Data
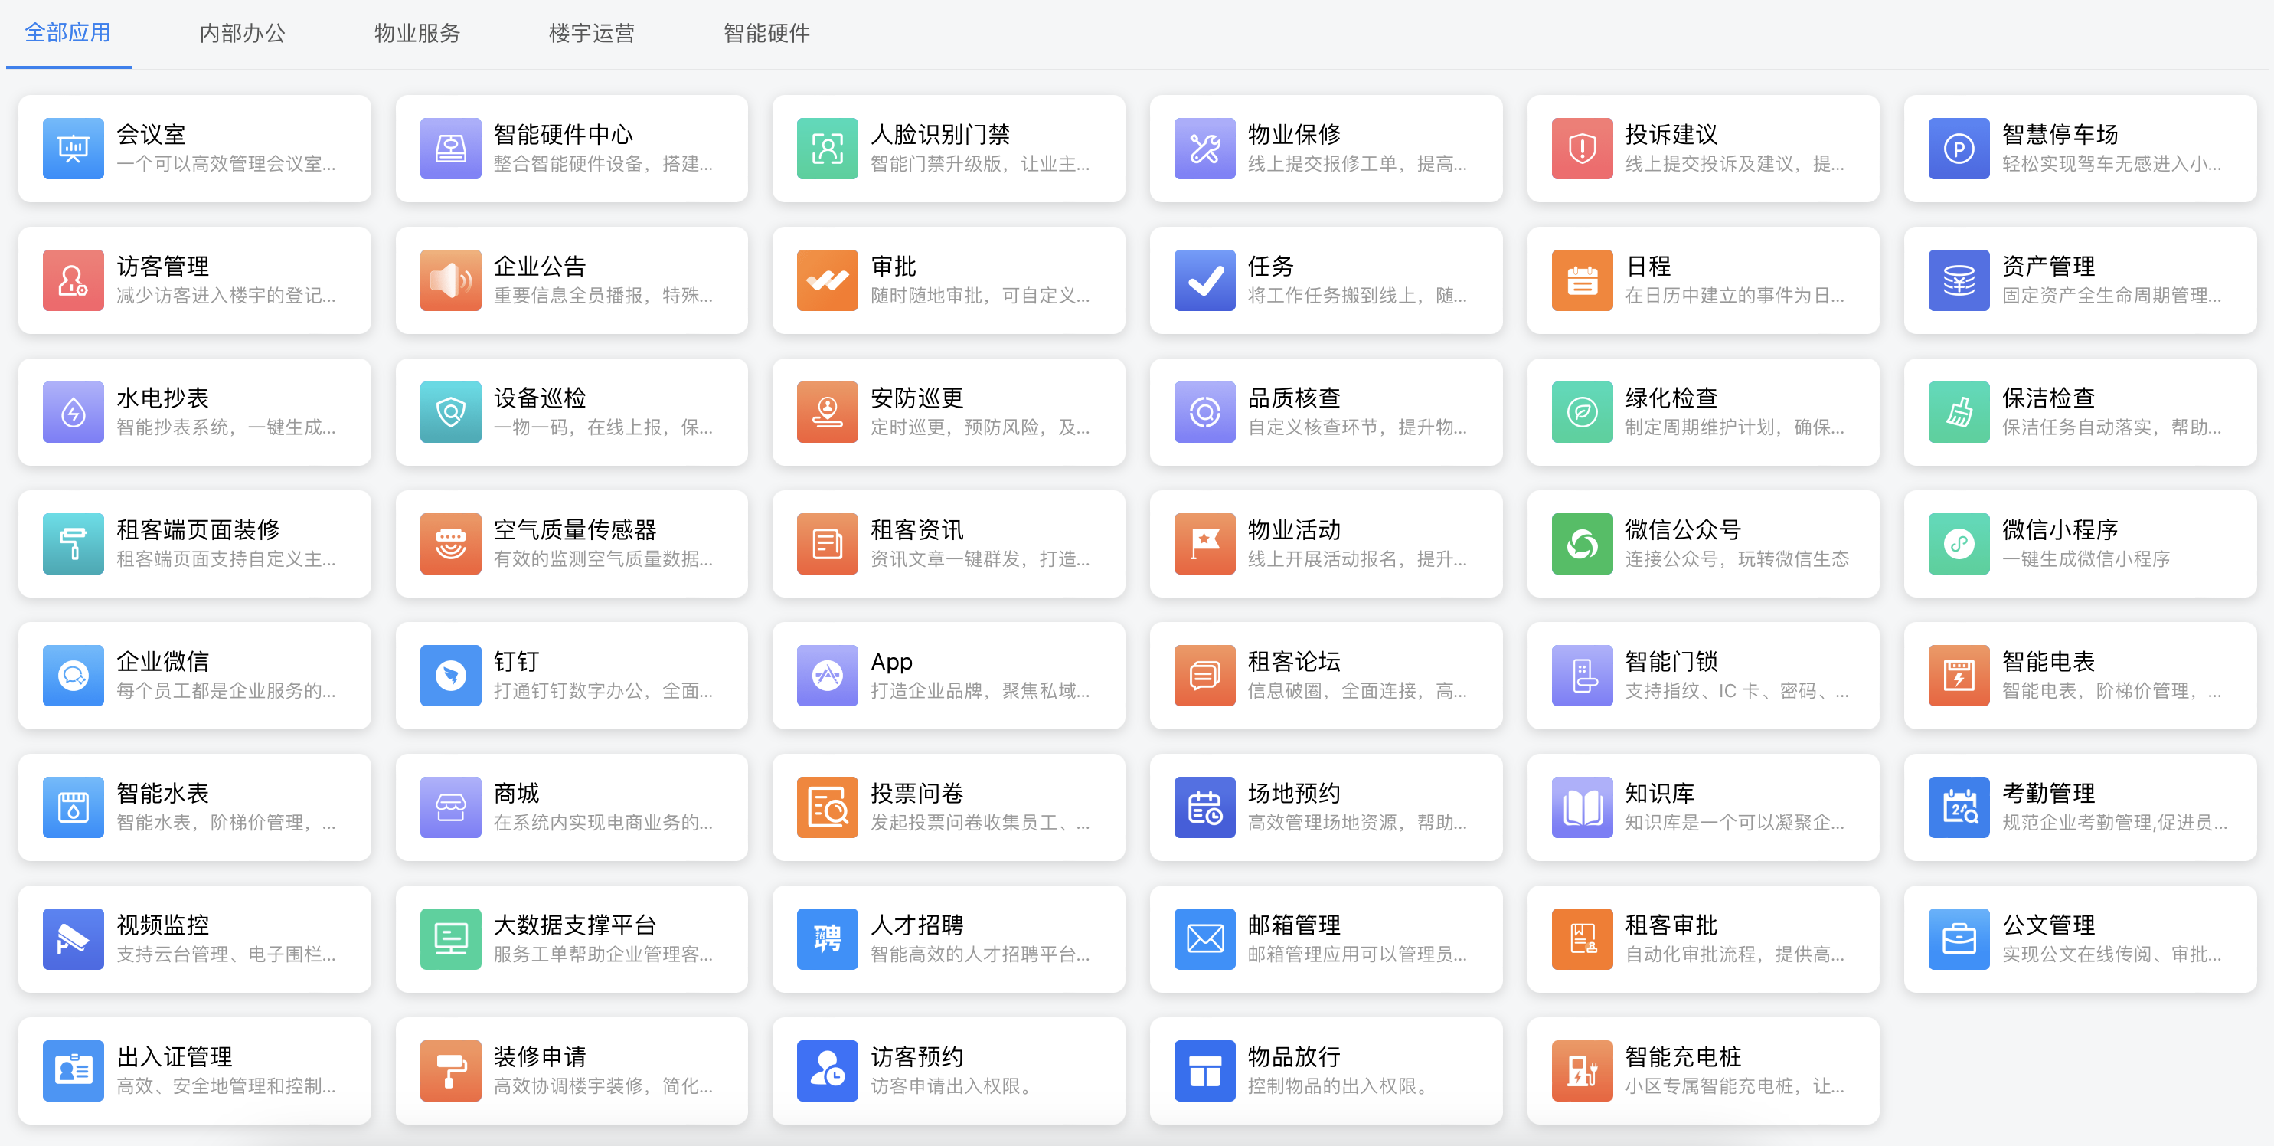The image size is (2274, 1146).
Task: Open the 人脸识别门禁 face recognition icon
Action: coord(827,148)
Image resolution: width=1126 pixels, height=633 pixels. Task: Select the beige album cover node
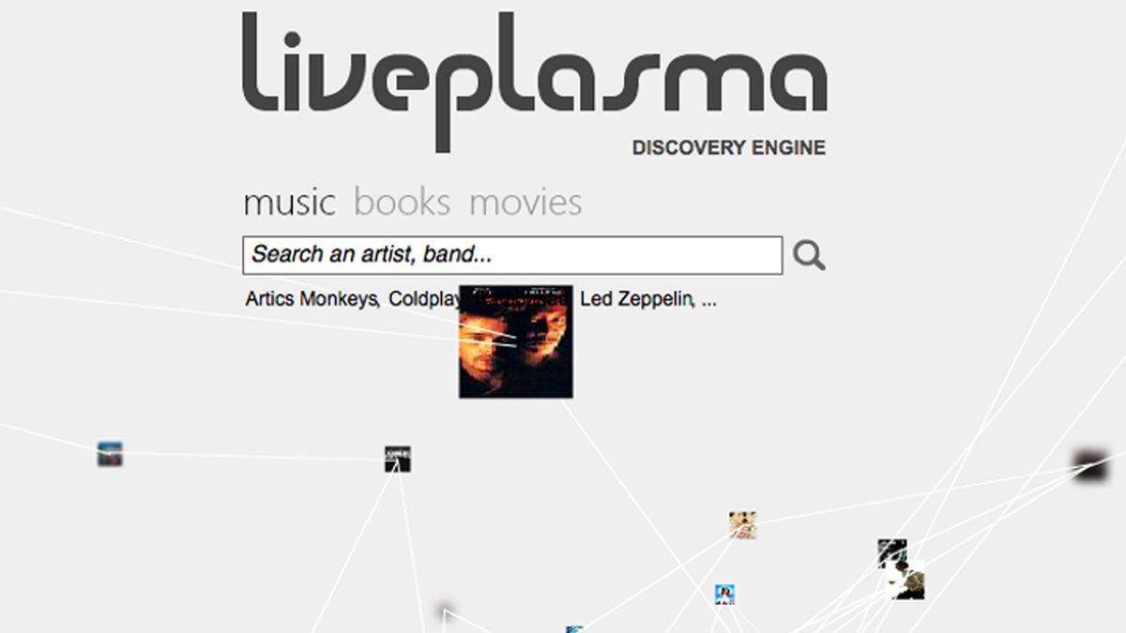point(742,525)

The request
Copy out these lines word for word, but leave the pictures out.

Answer for the task
The image size is (2274, 1146).
Task: Open the 人脸识别门禁 face recognition icon
Action: coord(827,148)
Image resolution: width=1126 pixels, height=633 pixels. Task: Select the beige album cover node
point(742,525)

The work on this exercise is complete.